Jayaprakash Radhakrishnan is an Indian film director and actor, who has worked on Tamil and Malayalam language films. He rose to fame through the thriller drama Lens (2016), and has gone on to make feature films including the family dramas The Mosquito Philosophy (2019) and Thalaikoothal (2023).

Career
Jayaprakash Radhakrishnan worked as a software engineer, spending seven years in the United States, before returning to Chennai, hoping to work as an actor in Tamil films. His most notable acting roles came through Urumi (2011) and as Ajith Kumar's friend in Gautham Vasudev Menon's Yennai Arindhaal (2015).

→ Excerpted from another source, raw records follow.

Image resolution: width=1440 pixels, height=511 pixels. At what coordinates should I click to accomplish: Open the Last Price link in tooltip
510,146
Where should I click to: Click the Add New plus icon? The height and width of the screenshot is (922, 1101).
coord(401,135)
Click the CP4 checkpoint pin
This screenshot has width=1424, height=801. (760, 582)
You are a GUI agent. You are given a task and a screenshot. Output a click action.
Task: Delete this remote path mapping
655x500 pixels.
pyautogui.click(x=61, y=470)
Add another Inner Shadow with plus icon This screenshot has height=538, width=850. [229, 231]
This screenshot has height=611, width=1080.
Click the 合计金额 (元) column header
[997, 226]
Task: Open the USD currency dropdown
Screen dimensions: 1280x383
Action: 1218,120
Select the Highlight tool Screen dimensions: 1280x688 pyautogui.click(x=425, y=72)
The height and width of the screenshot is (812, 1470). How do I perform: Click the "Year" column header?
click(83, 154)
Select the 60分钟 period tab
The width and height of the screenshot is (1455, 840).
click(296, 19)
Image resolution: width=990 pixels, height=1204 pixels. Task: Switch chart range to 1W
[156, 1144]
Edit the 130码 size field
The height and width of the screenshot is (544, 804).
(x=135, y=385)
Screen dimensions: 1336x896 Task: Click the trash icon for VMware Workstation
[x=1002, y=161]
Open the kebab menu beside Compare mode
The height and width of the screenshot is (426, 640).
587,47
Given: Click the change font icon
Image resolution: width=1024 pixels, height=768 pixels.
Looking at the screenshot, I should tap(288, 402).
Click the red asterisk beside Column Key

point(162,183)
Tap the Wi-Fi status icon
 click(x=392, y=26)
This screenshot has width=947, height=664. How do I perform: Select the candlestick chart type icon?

Radhakrishnan made his directorial debut through the bilingual film Lens starring Anand Sami and Vinutha Lal in lead roles alongside himself.  The film was widely released both in Malayalam and Tamil.The film opened to positive reviews, with Radhakrishnan winning the Gollapudi Srinivas National award for Best Debut Director.

Radhakrishnan next worked on The Mosquito Philosophy (2019), an experimental family drama film shot in Tamil, The Mosquito Philosophy (2019) produced by himself. The plot for the film emerged over drinks with Radhakrishnan's friend Suresh, who eventually played the protagonist. The scenes were shot sequentially, beginning with the drive to the nearest liquor store. Radhakrishnan revealed "with no script in hand, everyone responded spontaneously to the developing plot from the depth of their own experiences". His third film Thalaikoothal (2023), produced by YNOT Studios was based on the practice of the same name. Featuring established actors such as Samuthirakani and Kathir, it only had a very limited release.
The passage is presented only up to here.